2.3. Pretreatment of Cardboard Industry Waste Water

Untreated cardboard industry effluent was collected from the cardboard industry, Topara Kurdh, Yamuna Nagar, Haryana, India, and stored at 4°C until used for analysis. The effluent was first filtered through the muslin cloth and then by rough filter paper to remove the undesired suspended solid materials from waste water. After this pretreatment step, cardboard industry waste water was used as quantification and production medium for PHA production by selected bacteria.

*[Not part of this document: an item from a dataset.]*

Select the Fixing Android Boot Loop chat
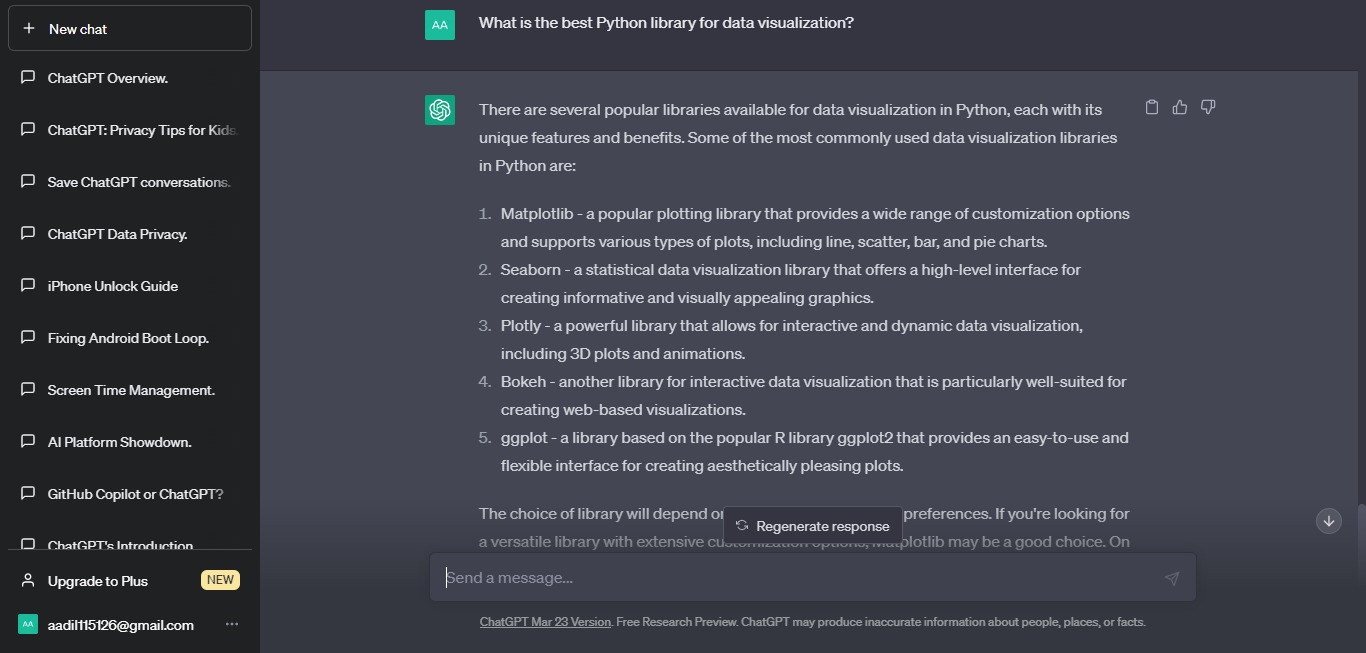(128, 338)
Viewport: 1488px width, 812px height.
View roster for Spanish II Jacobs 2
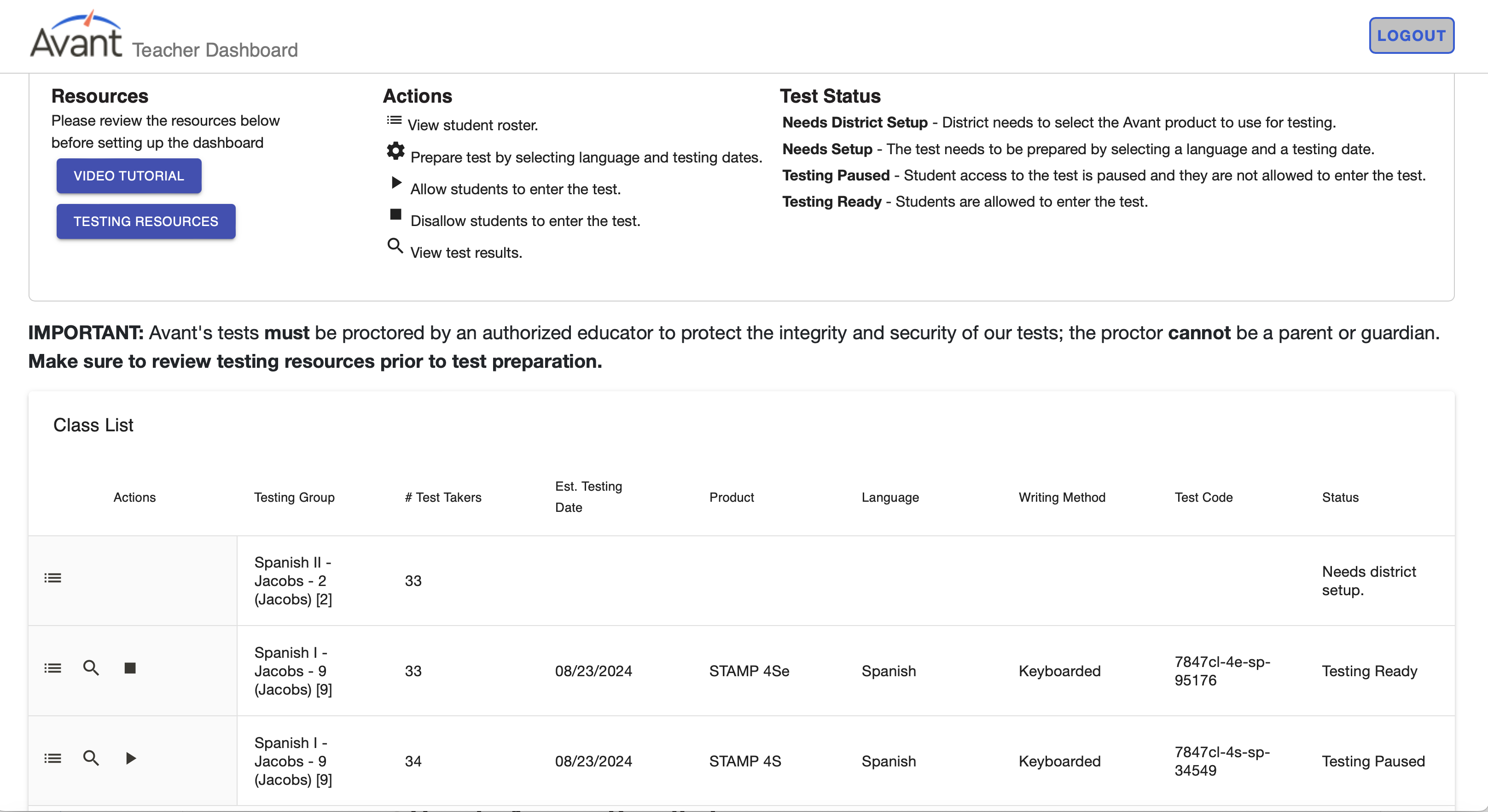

2.4. Extraction and Quantitative Analysis of PHA

The PHB production was observed in 250 mL Erlenmeyer flask containing 50 mL of treated cardboard industry waste water, as production medium under stationary conditions of growth. After 72 h of incubation at 37°C, culture broth was centrifuged at 8000 rpm for 15 min. The pellet along with 10 mL sodium hypochlorite was incubated at 50°C for 1 h for lyses of cells. The cell extract obtained was centrifuged at 12000 rpm for 30 min and then washed sequentially with distilled water, acetone, and absolute ethanol. After washing, the pellet was dissolved in 10 mL chloroform (AR grade) and incubated overnight at 50°C and was evaporated at room temperature [15]. After evaporation, 10 mL of sulphuric acid was added to it and placed in water bath for 10 min at 100°C. This converts polyhydroxyalkanoic acids (PHAs) into crotonic acid, which gives maximum absorbance at 235 nm [16, 17]. PHB (Sigma Aldrich) was used as standard for making standard curve. For quantitative analysis of PHA, cell culture was grown as described earlier and cell pellet was dried to estimate the dry cell weight (DCW) in units of g/L [18]. Residual biomass was estimated as the difference between dry cell weight and dry weight of extracted PHA [19]. This was calculated to determine the cellular weight and accumulation other than PHAs. The percentage of intracellular PHA accumulation is estimated as the percentage composition of PHA present in the dry cell weight:

2.5. Morphological Characterization and Biochemical Identification of PHA Producing Bacteria

Microscope Stereo Olympus was used to observe the morphology of bacterial colonies grown on nutrient agar. The growth characteristics such as structure, shape, color, margin, surface characteristics, surface upwards, smell, elevation, opacity, end of cells, cell’s arrangement, and Gram-staining of the bacterial colonies were observed to characterize the bacterial colonies.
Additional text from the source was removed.